View Single Post
Old 07-04-2015, 11:07 AM   #1 (permalink)
Paul Milenkovic
EcoModding Lurker
 
Join Date: Jul 2015
Location: Madison, WI
Posts: 6
Thanks: 1
Thanked 0 Times in 0 Posts
97 Camry 2.2L -- timing belt set right?

My 1997 Camry has 160,000 miles, and I had a shop replace the timing belt. Taking it home, it started downshifting on hills where it didn't before, and the idle fuel flow on my Scan Gauge was reading .4-.5 GPH where it was reading a solid .3 GPH before.

Took the top timing belt cover off, set the notch on the outside-the-bottom-cover crankshaft pulley ("harmonic balancer") to the 0-deg mark, and the cam pulley was back from its mark. Took the car back, but they claimed that "harmonic balancer mark is not the right crankshaft mark" so they would not change anything.

I checked the harmonic balancer mark as OK two ways -- a timing light showed the same idle advance of 5-7 deg as the Scan Gauge, and I pulled the spark plugs out and put plastic rods down the holes to find the #1 cylinder TDC aligned with the harmonic balancer mark.
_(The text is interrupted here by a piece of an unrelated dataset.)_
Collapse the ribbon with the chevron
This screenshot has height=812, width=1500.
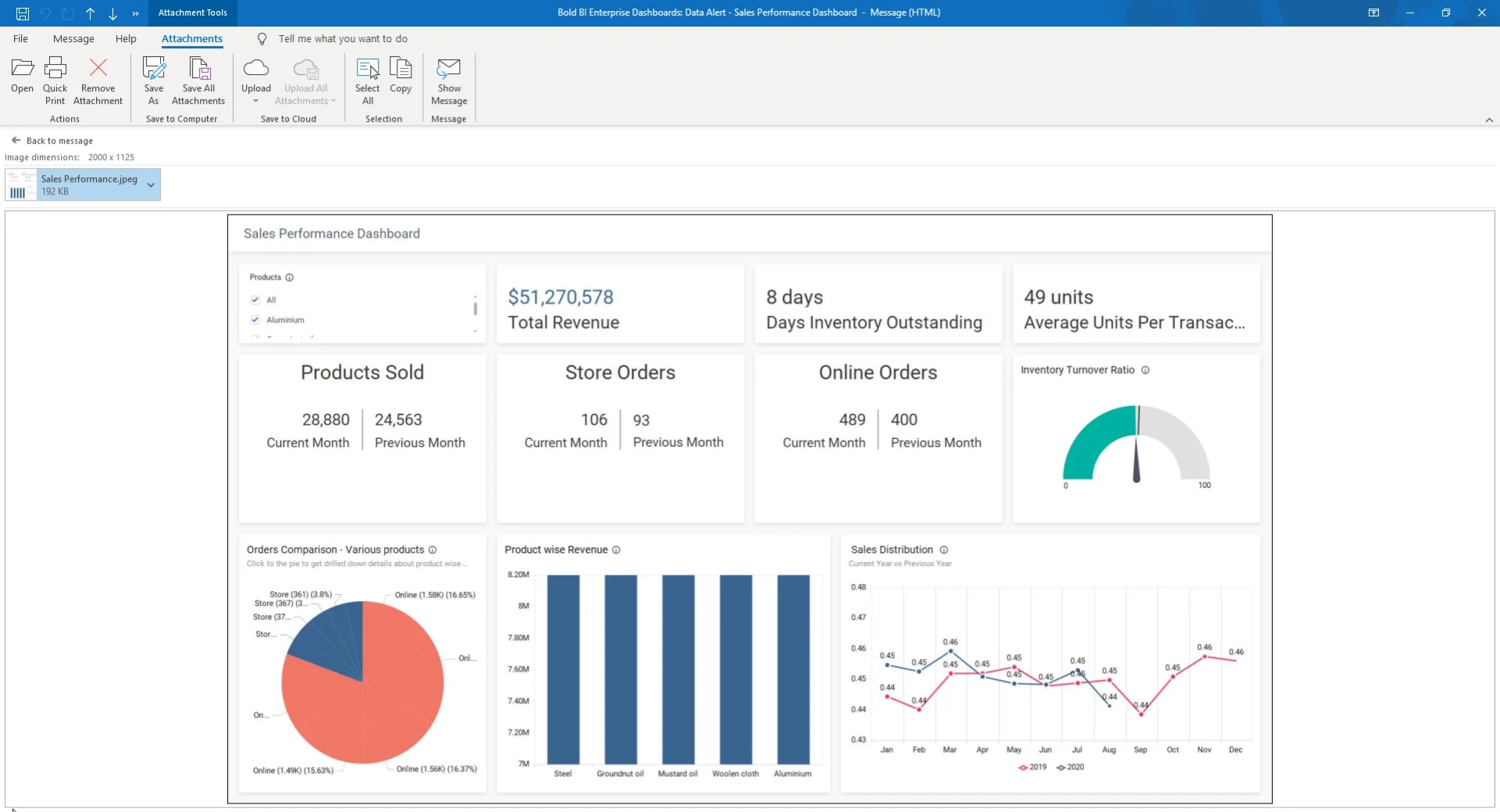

Next, I advanced the cam pulley 2 full belt notches to align with its mark, and I followed the procedure for resetting the belt tension and turning the crank a full 2 turns before rechecking.

The car has more power, and the idle fuel is back at .3 GPH. But something has changed on the car. I don't have a lot of tank fills to be certain, but it appears though that the Scan Gauge tank-fill correction has changed from -11% down to -4.5% (In other words, with the -11% correction and my change to the timing belt, the Scan Gauge was giving optimistic MPGs, and changing to -4.5% gives more realistic, lower MPGs).

The idle manifold pressure, transmission in neutral, reads 4.1 PSI at 700 RPM on the Scan Gauge, and a "steam gauge" vacuum reading is 21" Hg. With the transmission in Drive, the MAP is 5.1 at 650 RPM. I tested the compression and got 185, 190, 187, 185 PSI where the factory spec is 178.

I have a theory that a another shop that changed the camshaft timing belt, at 85,000 miles and 13 years ago when I bought the car used, set the belt back one notch, accounting for the -11% correction. After my second timing belt change, it was set it back another notch (each notch is 15 crankshaft deg so the valves were a full 30 crankshaft-deg back). I wish I had written down more Scan Gauge readings, but I am thinking the Scan Gauge was being pessimistic about gas mileage because the power-robbing retarded intake valve was reducing manifold vacuum but reducing pumping losses? Shop #1 having the belt back one notch had the Scan Gauge somewhat less pessimistic but still requiring the -11% adjustment (meaning the tank fill is 11 percent below what the uncorrected Scan Gauge thinks). And now that I set the cam to the factor spec, I am getting low MAP, high vacuum at idle?

I don't have enough tank fills to be certain, but it seems that I am trading power for gas mileage, and maybe I want to try 1 notch back for more MPGs? The thing that is unexpected is that I can vary the cam timing over a 30-deg range on this car without making it hard-to-start, throwing a code, or cause and alarming symptoms in the engine.

Do people have experience that the cam timing can be varied through a full 2 belt notches (30 deg) without doing anything crazy to the car? Any thoughts about the different Scan Gauge tank-fill calibrations at what are 3 cam settings -- how does the Scan Gauge calculate MPG? Doesn't it work from the fuel injector on-time, and why would the cam change that calibration? Anyone experiment with cam timing?